In less than a week’s time, I will be turning a year older – which is not saying much, as I’m a firm believer of growing older by experience and not by calendar. Kind friends have hinted at wanting to celebrate the occasion – for which I’m thankful, really – but my birthday has never been my thing. On other people’s birthdays, I like to play the role of head organizer: I contact everyone, I plan itineraries, and I make sure the conversations keep going. But on my birthday I prefer being alone to stew on the true meaning of aging. Last year, I spent my birthday writing Arashi fanfiction alone, and I don’t think I spoke with anyone the whole day. Sheer bliss.

My birthday this year is made even more significant by the fact that I am now irrevocably an adult. I don’t feel like one, and I’m not sure I even know what it feels to be one, but I’ve come to a point of my physical growth where I can start popping out kids once every year and walk away (relatively) unscathed. It honestly bothers me that while my friends are out there happening to things – becoming managers, falling in love, seeing the world, starting families – I am still trying to survive college with as much dignity as I can muster. What makes it worse is that I feel like everyone around me is giving me grief for lagging behind, as though I, too, wanted to be that girl that everyone would remember at parties and shake their heads over while thinking, “She had so much potential, but she wasted it.”

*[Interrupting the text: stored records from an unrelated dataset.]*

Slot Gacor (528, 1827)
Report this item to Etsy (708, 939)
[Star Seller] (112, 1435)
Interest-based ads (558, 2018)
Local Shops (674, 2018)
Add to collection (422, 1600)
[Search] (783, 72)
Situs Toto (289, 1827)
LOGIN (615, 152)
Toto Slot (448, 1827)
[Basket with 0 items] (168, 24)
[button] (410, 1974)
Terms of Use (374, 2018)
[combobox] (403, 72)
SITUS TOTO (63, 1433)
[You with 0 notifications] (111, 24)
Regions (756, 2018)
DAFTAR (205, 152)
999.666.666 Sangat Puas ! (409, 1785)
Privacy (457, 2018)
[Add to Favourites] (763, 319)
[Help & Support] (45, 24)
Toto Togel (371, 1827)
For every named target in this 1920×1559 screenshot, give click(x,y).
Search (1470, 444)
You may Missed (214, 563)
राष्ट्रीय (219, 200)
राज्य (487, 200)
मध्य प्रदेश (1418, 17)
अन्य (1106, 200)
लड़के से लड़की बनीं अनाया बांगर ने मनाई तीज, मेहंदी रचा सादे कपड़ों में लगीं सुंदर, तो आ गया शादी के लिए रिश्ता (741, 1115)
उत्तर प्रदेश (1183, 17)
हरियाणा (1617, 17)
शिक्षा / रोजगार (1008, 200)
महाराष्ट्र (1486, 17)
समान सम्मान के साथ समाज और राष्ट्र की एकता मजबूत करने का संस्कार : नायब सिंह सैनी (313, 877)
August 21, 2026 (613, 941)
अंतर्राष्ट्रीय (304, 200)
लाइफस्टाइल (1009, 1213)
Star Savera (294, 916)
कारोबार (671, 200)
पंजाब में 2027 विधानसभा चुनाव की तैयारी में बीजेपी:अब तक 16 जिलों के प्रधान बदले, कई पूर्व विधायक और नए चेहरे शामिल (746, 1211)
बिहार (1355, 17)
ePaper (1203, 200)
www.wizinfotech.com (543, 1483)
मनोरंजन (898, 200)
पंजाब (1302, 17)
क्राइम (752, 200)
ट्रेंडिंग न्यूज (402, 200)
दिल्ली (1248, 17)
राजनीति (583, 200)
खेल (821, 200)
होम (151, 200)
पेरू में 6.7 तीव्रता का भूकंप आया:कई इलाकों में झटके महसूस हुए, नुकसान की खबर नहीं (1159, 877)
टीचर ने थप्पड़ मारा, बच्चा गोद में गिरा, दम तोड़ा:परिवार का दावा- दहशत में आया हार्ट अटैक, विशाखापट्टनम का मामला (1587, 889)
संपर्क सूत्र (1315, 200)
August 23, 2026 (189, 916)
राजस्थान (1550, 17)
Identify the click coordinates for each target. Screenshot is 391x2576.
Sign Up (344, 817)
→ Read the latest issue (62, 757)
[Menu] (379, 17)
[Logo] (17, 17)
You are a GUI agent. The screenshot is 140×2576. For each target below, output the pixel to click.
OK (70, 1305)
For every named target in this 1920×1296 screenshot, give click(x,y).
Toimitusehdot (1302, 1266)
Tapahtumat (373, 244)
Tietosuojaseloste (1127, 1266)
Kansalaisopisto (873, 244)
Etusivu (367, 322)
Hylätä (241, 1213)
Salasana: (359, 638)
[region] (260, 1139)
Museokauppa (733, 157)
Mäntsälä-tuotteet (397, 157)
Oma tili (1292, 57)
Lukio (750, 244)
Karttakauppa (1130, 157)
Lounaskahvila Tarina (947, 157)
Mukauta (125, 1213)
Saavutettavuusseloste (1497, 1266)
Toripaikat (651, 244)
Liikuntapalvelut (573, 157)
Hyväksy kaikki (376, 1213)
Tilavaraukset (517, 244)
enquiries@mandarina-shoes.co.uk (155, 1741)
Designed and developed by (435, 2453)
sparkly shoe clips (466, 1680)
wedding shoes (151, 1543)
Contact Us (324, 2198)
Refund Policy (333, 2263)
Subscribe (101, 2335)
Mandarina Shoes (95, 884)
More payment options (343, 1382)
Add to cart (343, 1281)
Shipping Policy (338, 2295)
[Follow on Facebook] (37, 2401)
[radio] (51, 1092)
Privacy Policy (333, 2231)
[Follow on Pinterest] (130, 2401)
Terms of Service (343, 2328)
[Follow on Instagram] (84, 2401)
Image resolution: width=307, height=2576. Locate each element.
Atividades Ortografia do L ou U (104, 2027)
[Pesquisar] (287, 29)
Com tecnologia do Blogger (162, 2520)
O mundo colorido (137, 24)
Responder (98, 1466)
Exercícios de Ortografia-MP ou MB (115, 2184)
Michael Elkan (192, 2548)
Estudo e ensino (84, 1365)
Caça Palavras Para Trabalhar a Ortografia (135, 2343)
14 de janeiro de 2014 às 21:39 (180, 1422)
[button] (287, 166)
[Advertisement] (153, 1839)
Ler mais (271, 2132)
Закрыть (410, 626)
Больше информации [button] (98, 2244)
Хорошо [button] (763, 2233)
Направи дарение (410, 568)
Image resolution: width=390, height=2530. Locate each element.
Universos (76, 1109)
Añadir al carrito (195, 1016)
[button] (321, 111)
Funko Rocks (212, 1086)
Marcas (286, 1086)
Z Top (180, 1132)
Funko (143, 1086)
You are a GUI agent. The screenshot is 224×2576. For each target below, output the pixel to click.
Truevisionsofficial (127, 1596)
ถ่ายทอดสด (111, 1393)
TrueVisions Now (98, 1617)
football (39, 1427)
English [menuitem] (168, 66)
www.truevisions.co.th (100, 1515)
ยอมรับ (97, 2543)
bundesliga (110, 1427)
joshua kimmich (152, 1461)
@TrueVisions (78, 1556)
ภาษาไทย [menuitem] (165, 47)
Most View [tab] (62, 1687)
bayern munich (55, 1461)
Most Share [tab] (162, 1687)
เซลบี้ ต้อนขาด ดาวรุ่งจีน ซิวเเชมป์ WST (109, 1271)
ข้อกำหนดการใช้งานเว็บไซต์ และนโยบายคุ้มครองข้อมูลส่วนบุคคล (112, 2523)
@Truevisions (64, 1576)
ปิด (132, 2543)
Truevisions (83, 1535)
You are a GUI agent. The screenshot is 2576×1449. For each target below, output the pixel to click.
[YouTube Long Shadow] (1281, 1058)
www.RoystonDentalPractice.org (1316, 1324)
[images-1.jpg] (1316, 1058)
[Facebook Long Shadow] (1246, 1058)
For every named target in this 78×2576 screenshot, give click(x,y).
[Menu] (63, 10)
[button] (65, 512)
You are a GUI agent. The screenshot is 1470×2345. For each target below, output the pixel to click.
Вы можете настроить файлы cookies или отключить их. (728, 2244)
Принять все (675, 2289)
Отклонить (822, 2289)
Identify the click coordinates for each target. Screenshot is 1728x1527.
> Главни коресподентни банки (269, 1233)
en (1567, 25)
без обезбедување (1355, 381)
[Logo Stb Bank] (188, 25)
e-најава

To comfort myself, I think from time to time that I have been humbled and made wiser by the emotional void of the past four years. Granted, it has turned me into stone – or a plant, whichever, in any case, I don’t feel very human – if only because hardening my heart became the only way to keep myself in one piece. I tell myself, maybe this is what being an adult is about, maybe it’s about learning to forgive yourself and slowly coming to terms with the fact that the superwoman you so wanted to be at age 15 is now an impossible vision that you will never achieve. Maybe being an adult is accepting the reality that for most people, life is an overrated struggle to survive, and the only highlight of your month will take form in that plastic tub of ice cream that you allow yourself once in a while if only because it makes you feel less lonely about being undeniably alone.

I am turning a year older, and I’m not sure what I think about it.